Après que Conille a refusé, l'organe présidentiel a annulé une réunion du conseil des ministres prévue mercredi avec le Premier ministre et son cabinet. Le responsable américain n’a pas précisé quel message exact a été transmis aux membres du conseil, impliqué dans un scandale de corruption et de pots-de-vin après que trois de ses membres ont été renvoyés pour des poursuites pénales à la suite d’une enquête. Cependant, d'autres sources ont indiqué que des responsables américains ont sermonné les membres du conseil et ont clairement exprimé leur soutien à Dupuy.
Les membres du conseil ont été invités à se concentrer sur la résolution des nombreux défis du pays, y compris une crise de la faim et de la sécurité de plus en plus profonde. La délégation américaine de haut niveau, composée de six membres, était dirigée par le principal conseiller adjoint à la sécurité nationale, Jon Finer, et comprenait le conseiller spécial du président et directeur principal pour les affaires de l'hémisphère occidental, Dan Erikson, ainsi que le secrétaire adjoint pour l'hémisphère occidental, Brian Nichols. Ils étaient accompagnés par l'administrateur adjoint par intérim de l'Agence américaine pour le développement international, Michael Camilleri, le directeur exécutif du groupe de travail interagences du MSS au département de la Défense, John Manza, et l'ambassadeur des États-Unis en Haïti, Dennis Hankins.

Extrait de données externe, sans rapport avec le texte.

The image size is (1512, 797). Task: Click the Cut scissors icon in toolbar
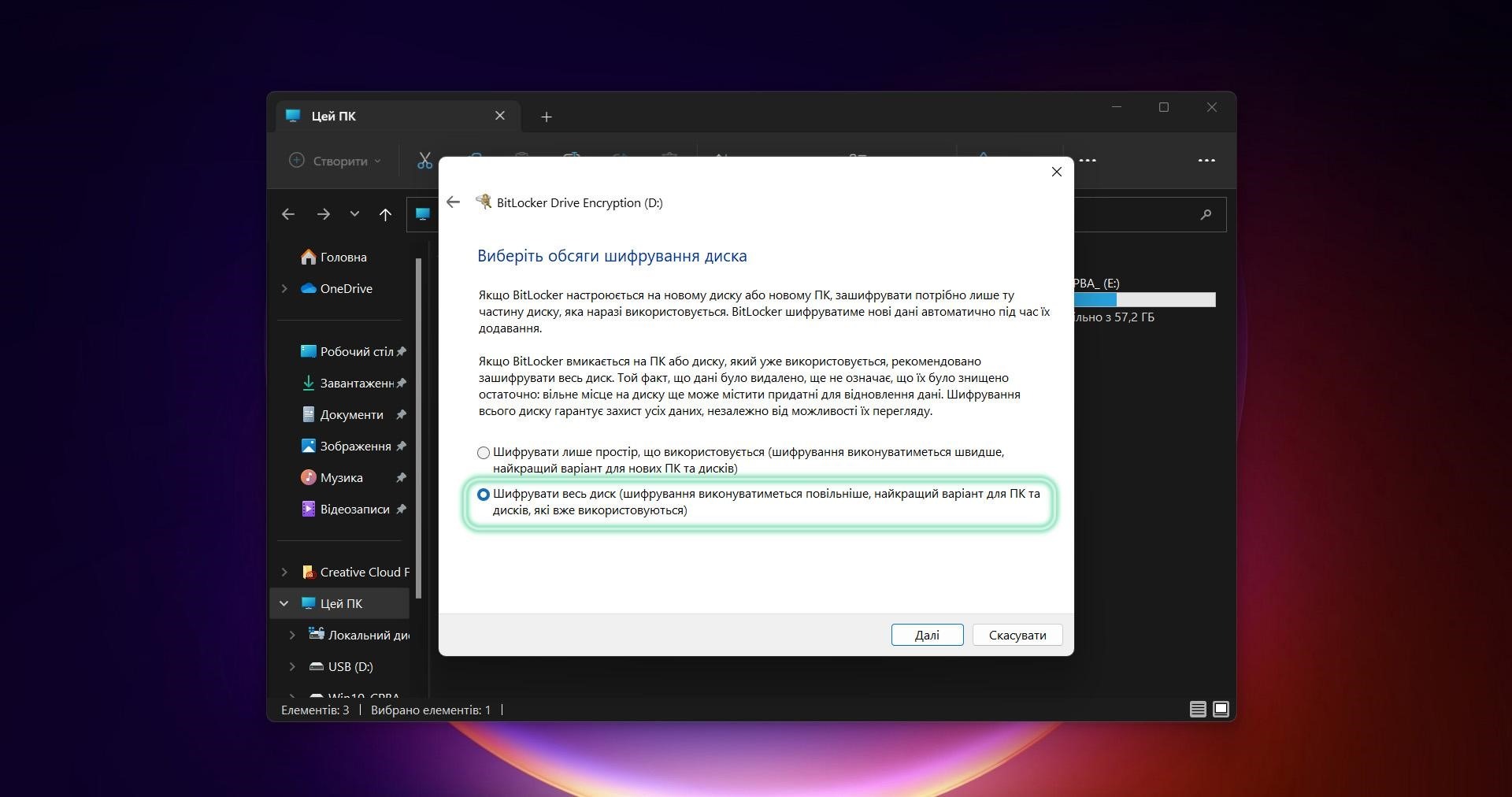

Le haut responsable de l’administration, qui s’est entretenu avec le Herald, a indiqué que la délégation a été interrogée sur la position des États-Unis concernant les déportations massives de la République Dominicaine, qui a évoqué un « excès » d’immigrants haïtiens. Les responsables américains ont réitéré qu'ils avaient exhorté leurs « partenaires dominicains à répondre aux besoins humanitaires des migrants haïtiens », a déclaré le responsable. « Nous sommes conscients que ce défi du rapatriement des Haïtiens depuis la République Dominicaine met une nouvelle pression sur le gouvernement haïtien, et nous voulions nous assurer qu'ils savaient que nous suivions cette question de près et que nous avons et continuons d'engager le côté dominicain », a-t-il ajouté.
La délégation américaine est arrivée à Port-au-Prince à bord d'un avion américain vers 9 heures du matin. Ils ont ensuite tenu des discussions séparées avec le conseil présidentiel et des hauts responsables du gouvernement haïtien, y compris Conille et Dupuy, la ministre des Affaires étrangères. Ils ont également rencontré la direction de la Police Nationale d'Haïti, la mission de soutien multinational à la sécurité dirigée par le Kenya (MSS), ainsi que des membres du corps diplomatique étranger.
Le principal objectif du voyage était de réaffirmer l'engagement des États-Unis à soutenir les efforts d'Haïti pour rétablir la sécurité et ouvrir la voie à des élections libres et équitables, a déclaré le responsable, soulignant que les membres de la délégation sont préoccupés par la date à laquelle un Conseil Électoral Provisoire de neuf membres sera enfin mis en place et prêt à organiser les élections prévues l’année prochaine. « Nous voulions nous assurer que le Conseil Présidentiel de Transition et les autres institutions haïtiennes travaillaient bien ensemble et étaient capables de présenter un front uni », a déclaré le responsable. « Nous avons également souligné notre engagement à mobiliser le soutien international pour fournir à la Police Nationale d'Haïti et à la mission de soutien multinational à la sécurité les outils dont ils ont besoin pour rétablir la sécurité et l'État de droit en Haïti.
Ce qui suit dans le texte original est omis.